Pacers 121, Thunder 101
News, notes and observations from Sunday’s 121-101 loss at Indiana….
- The Thunder loss this game on the defensive end. The Pacers did whatever they wanted to do offensively, jumping out to an 18-6 lead and shooting 56.5 percent in the first quarter. Indiana shot 51.7 percent for the game, as the Thunder allowed every single player on the Pacers’ roster to do what he does well offensively.
- All five Indiana starters scored in double digits. Four of them had 15 points or more. Three of them had 20 or more.
- The Pacers scored 93 points in three quarter. That’s all you need to know about this one.
- Indiana’s 121 points sets a new opponent season-high for the Thunder. Denver had the mark with 119 points set back on March 3.
- Anyone concerned with the Thunder’s defense? If you’re not, perhaps you should be. That’s now five times in the past nine games that OKC has allowed an opponent to shoot 50 percent or better. When the Thunder was playing its best ball, it was consistently locking up teams. Now, it’s hit or miss. And with a brutal schedule in the final 14 games, that can’t be a good trend.
- What stings about this one is that it drops the Thunder into the sixth seed. A loss like this, against a team 22 games below .500, could ultimately be the difference between playing Utah and Dallas or, worse, Denver or the Lakers in the first round.
- Danny Granger was the player of the game. He had a game-high 32 points on 11-for-21 shooting and did a number on Kevin Durant with his defense. He had help in Brandon Rush and Dahntay Jones, but it was Granger who set the tone from the start. He snatched the ball out of Durant’s hands twice as Durant looked to go to work early in the first quarter. From there, KD never could settle into a rhythm.
- Durant actually apologized for his performance after the game: “How we came out was a disgrace to the game of basketball. That starts with me. I apologize to all the fans and all of my teammates that I came out like that.”
- Said Thunder coach Scott Brooks: “We got our butts kicked. They played harder than us from the start and in all four quarters. If you don’t respect your opponent that will happen.”
- After calling Friday’s win at Toronto the best game of the season, Brooks called this outing “one of the lowest performances of the season.”
- For as poorly as Durant shot the ball (4-for-16), I actually saw several signs of growth out of him. Re-watch this game and you’ll see him remaining positive throughout. Not once did he hang his hand. Instead, he encouraged and supported his teammates all game long. When Thabo Sefolosha converted a layup late in the first quarter, drawing a a foul on the play, Durant let out a roar. He was 1-for-6 at the time. He unleashed another shout when Sefolosha started the third quarter with a 3-pointer that cut the Pacers’ lead to 59-51. And he showed more emotion after a layup late in the third that also led to an And One.
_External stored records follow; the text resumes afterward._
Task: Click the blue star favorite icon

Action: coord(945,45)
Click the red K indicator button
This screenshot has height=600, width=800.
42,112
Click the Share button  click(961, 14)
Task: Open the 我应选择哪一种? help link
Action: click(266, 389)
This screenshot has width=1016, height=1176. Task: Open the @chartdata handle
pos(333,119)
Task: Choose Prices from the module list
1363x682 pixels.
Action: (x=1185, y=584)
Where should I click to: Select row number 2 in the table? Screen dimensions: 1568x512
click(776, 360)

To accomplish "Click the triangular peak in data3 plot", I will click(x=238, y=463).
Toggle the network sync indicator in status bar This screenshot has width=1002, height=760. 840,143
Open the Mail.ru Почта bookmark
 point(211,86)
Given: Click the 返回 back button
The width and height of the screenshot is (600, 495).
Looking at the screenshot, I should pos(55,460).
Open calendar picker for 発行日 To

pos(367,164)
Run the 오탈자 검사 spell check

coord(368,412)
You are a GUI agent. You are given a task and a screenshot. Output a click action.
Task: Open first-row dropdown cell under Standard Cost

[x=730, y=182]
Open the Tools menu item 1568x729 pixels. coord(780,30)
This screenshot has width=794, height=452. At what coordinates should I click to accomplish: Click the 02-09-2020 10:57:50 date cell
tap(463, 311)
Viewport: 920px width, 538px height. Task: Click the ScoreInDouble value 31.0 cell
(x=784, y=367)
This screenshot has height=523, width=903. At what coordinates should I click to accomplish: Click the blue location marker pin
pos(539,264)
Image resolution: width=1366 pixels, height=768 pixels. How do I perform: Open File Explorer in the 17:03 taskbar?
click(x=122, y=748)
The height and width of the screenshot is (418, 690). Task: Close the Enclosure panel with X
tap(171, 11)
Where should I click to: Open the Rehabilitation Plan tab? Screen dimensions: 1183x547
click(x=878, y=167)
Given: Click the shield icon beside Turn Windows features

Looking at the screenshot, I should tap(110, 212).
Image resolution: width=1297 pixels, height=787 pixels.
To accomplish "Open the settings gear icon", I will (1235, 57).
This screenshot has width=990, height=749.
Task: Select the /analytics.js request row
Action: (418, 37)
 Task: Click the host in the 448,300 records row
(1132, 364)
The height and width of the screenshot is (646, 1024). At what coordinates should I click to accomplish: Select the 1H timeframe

It was just his third field goal. The Thunder trailed 84-66, and as he returned to the court out of the time surrounded by his teammates he demanded that they step it up. Go back and look at Durant’s 4-for-20 game against Portland three games into the season if you want to see how different his body language was.
- Durant also dug in defensively later in the game despite it being out of hand. He was active in the passing lanes and on the glass. It would be easy to look at his off night offensively and saw he had a bad game. But that wouldn’t be accurate. The way he hung in there and persevered was extremely impressive.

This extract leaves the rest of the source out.